Foreign aid workers Kidnapped from Kenya rescued

By Cyrus Ombati

Somali government troops rescued four foreign aid workers held hostage inside Somalia, three days after they were kidnapped from a refugee camp in Kenya.

The four were rescued as Kenya said the raid by gunmen at the Dadaab refugee camp raises serious concerns of security there and the country at large.

Reports said the four were rescued in an operation on Sunday night.

"Our forces have rescued the four aid workers kidnapped from Kenya in an overnight rescue operation," Colonel Abdullahi Moalim told Reuters.

"They are healthy and unhurt," he said. The rescue took place in Alibule some 70 kilometers from Afmadow, which is under Kenyan troops.

The four were staff of the Norwegian Refugee Council (NRC. During the kidnapping on Friday one person was shot dead and another seriously wounded by the armed gunmen who raided Dadaab's Ifo II camp in northern Kenya.

******

▶ **THE EXERCISE**: Print the part of the article on the rescued aid workers that begins at the words "Foreign aid workers Kidnapped" and stops after "Moalim told Reuters.", copying it word for word. The material that comes next is drawn from a separate source and has no connection to the article on the rescued aid workers.

▶ **GIVEN DATA**:
******

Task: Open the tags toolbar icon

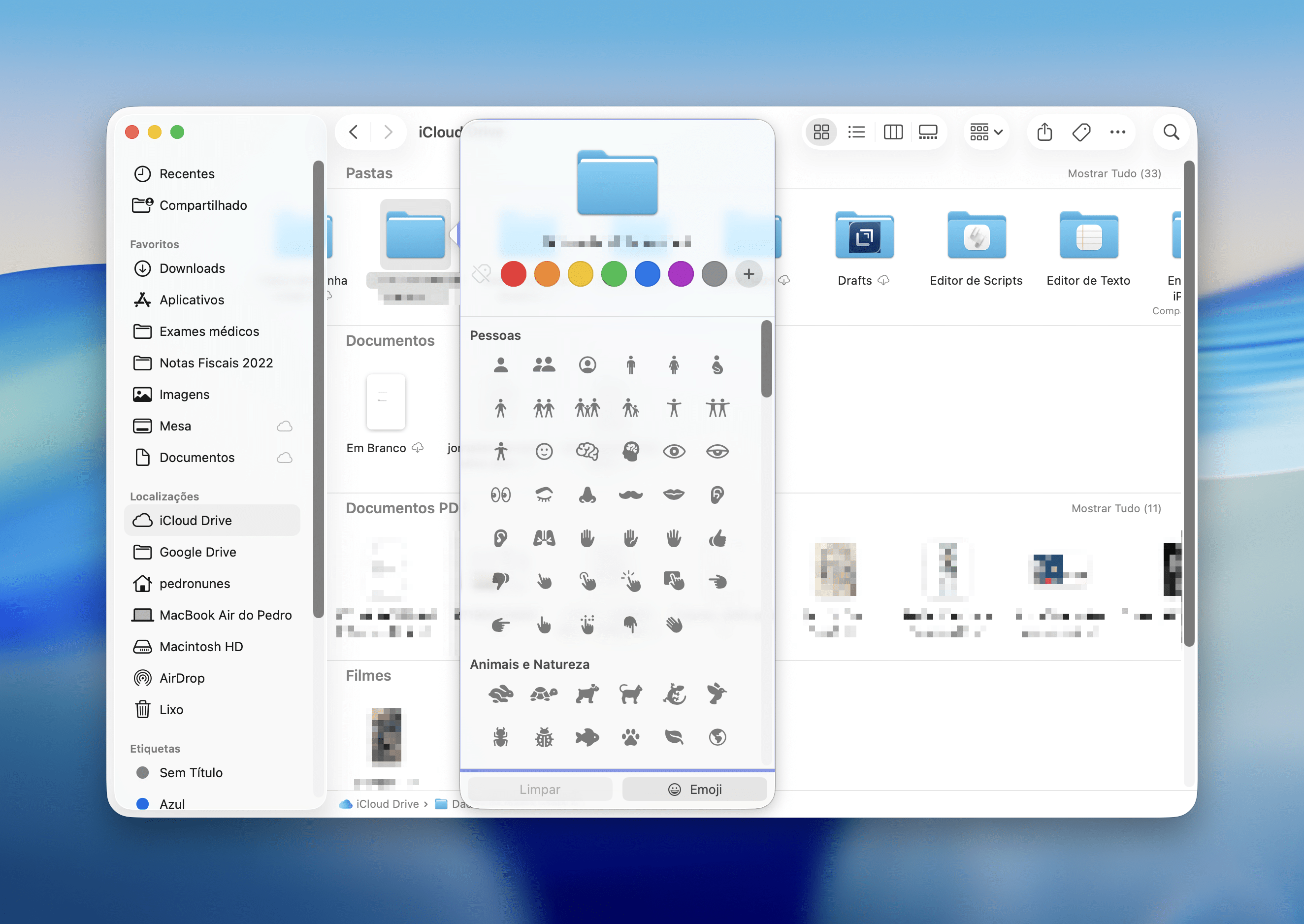Action: (1080, 132)
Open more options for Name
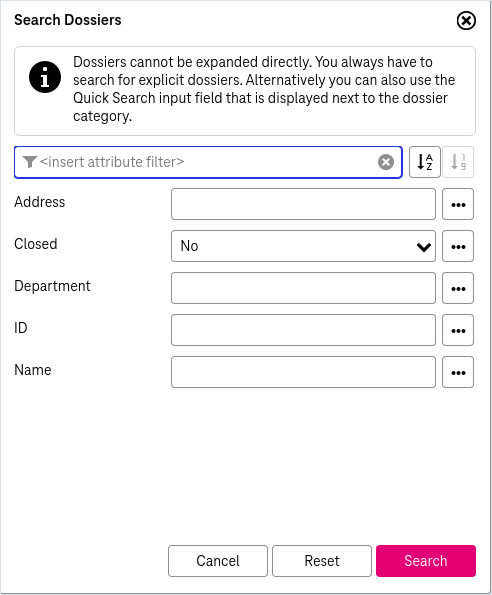This screenshot has width=492, height=595. click(458, 372)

******

▶ **FINAL ANSWER**:
Foreign aid workers Kidnapped from Kenya rescued

By Cyrus Ombati

Somali government troops rescued four foreign aid workers held hostage inside Somalia, three days after they were kidnapped from a refugee camp in Kenya.

The four were rescued as Kenya said the raid by gunmen at the Dadaab refugee camp raises serious concerns of security there and the country at large.

Reports said the four were rescued in an operation on Sunday night.

"Our forces have rescued the four aid workers kidnapped from Kenya in an overnight rescue operation," Colonel Abdullahi Moalim told Reuters.